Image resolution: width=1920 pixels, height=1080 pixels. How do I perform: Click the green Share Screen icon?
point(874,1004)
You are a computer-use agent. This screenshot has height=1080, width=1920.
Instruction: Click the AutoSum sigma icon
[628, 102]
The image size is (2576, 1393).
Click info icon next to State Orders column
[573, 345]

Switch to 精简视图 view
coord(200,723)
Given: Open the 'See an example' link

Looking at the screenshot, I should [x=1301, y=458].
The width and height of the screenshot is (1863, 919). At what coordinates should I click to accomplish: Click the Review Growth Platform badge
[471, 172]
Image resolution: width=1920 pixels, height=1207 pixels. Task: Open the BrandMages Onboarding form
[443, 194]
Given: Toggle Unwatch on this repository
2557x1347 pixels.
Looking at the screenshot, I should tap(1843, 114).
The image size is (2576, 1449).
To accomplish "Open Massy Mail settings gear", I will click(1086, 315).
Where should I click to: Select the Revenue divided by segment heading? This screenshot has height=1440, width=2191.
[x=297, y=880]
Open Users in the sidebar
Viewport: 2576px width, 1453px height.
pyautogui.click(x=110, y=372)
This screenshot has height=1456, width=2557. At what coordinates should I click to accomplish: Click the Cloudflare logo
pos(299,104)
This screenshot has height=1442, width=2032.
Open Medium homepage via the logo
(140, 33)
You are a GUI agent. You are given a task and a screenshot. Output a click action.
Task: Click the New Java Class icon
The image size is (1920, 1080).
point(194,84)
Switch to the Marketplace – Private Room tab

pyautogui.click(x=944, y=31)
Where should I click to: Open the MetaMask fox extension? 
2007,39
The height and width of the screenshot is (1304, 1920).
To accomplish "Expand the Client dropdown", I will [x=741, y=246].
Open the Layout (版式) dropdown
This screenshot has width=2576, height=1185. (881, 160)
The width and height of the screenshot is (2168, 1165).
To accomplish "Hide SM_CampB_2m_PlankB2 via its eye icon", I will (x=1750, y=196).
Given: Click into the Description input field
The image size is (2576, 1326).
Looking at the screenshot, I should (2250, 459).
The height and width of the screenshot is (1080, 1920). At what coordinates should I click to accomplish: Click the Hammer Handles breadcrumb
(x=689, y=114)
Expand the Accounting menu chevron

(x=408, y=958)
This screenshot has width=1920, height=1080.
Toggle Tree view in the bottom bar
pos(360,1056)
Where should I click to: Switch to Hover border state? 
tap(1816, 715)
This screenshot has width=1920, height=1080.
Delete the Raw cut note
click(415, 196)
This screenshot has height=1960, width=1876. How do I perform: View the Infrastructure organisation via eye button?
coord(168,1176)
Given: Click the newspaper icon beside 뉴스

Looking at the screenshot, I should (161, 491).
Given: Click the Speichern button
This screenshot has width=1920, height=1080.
* * *
=== What needs to be done ===
Output the data in full, please, exactly as written.

=== Response below ===
Image resolution: width=1920 pixels, height=1080 pixels. How do I perform: Click the green Share Screen icon?
point(874,1004)
You are a computer-use agent. This screenshot has height=1080, width=1920.
Instruction: Click the AutoSum sigma icon
[628, 102]
The image size is (2576, 1393).
Click info icon next to State Orders column
[573, 345]

Switch to 精简视图 view
coord(200,723)
Given: Open the 'See an example' link

Looking at the screenshot, I should [x=1301, y=458].
The width and height of the screenshot is (1863, 919). At what coordinates should I click to accomplish: Click the Review Growth Platform badge
[471, 172]
Image resolution: width=1920 pixels, height=1207 pixels. Task: Open the BrandMages Onboarding form
[443, 194]
Given: Toggle Unwatch on this repository
2557x1347 pixels.
Looking at the screenshot, I should tap(1843, 114).
The image size is (2576, 1449).
To accomplish "Open Massy Mail settings gear", I will click(1086, 315).
Where should I click to: Select the Revenue divided by segment heading? This screenshot has height=1440, width=2191.
[x=297, y=880]
Open Users in the sidebar
Viewport: 2576px width, 1453px height.
pyautogui.click(x=110, y=372)
This screenshot has height=1456, width=2557. At what coordinates should I click to accomplish: Click the Cloudflare logo
pos(299,104)
This screenshot has height=1442, width=2032.
Open Medium homepage via the logo
(140, 33)
You are a GUI agent. You are given a task and a screenshot. Output a click action.
Task: Click the New Java Class icon
The image size is (1920, 1080).
point(194,84)
Switch to the Marketplace – Private Room tab

pyautogui.click(x=944, y=31)
Where should I click to: Open the MetaMask fox extension? 
2007,39
The height and width of the screenshot is (1304, 1920).
To accomplish "Expand the Client dropdown", I will [x=741, y=246].
Open the Layout (版式) dropdown
This screenshot has width=2576, height=1185. (881, 160)
The width and height of the screenshot is (2168, 1165).
To accomplish "Hide SM_CampB_2m_PlankB2 via its eye icon", I will (x=1750, y=196).
Given: Click into the Description input field
The image size is (2576, 1326).
Looking at the screenshot, I should (2250, 459).
The height and width of the screenshot is (1080, 1920). At what coordinates should I click to accomplish: Click the Hammer Handles breadcrumb
(x=689, y=114)
Expand the Accounting menu chevron

(x=408, y=958)
This screenshot has width=1920, height=1080.
Toggle Tree view in the bottom bar
pos(360,1056)
Where should I click to: Switch to Hover border state? 
tap(1816, 715)
This screenshot has width=1920, height=1080.
Delete the Raw cut note
click(415, 196)
This screenshot has height=1960, width=1876. How do I perform: View the Infrastructure organisation via eye button?
coord(168,1176)
Given: Click the newspaper icon beside 뉴스

Looking at the screenshot, I should (161, 491).
Given: Click the Speichern button
This screenshot has width=1920, height=1080.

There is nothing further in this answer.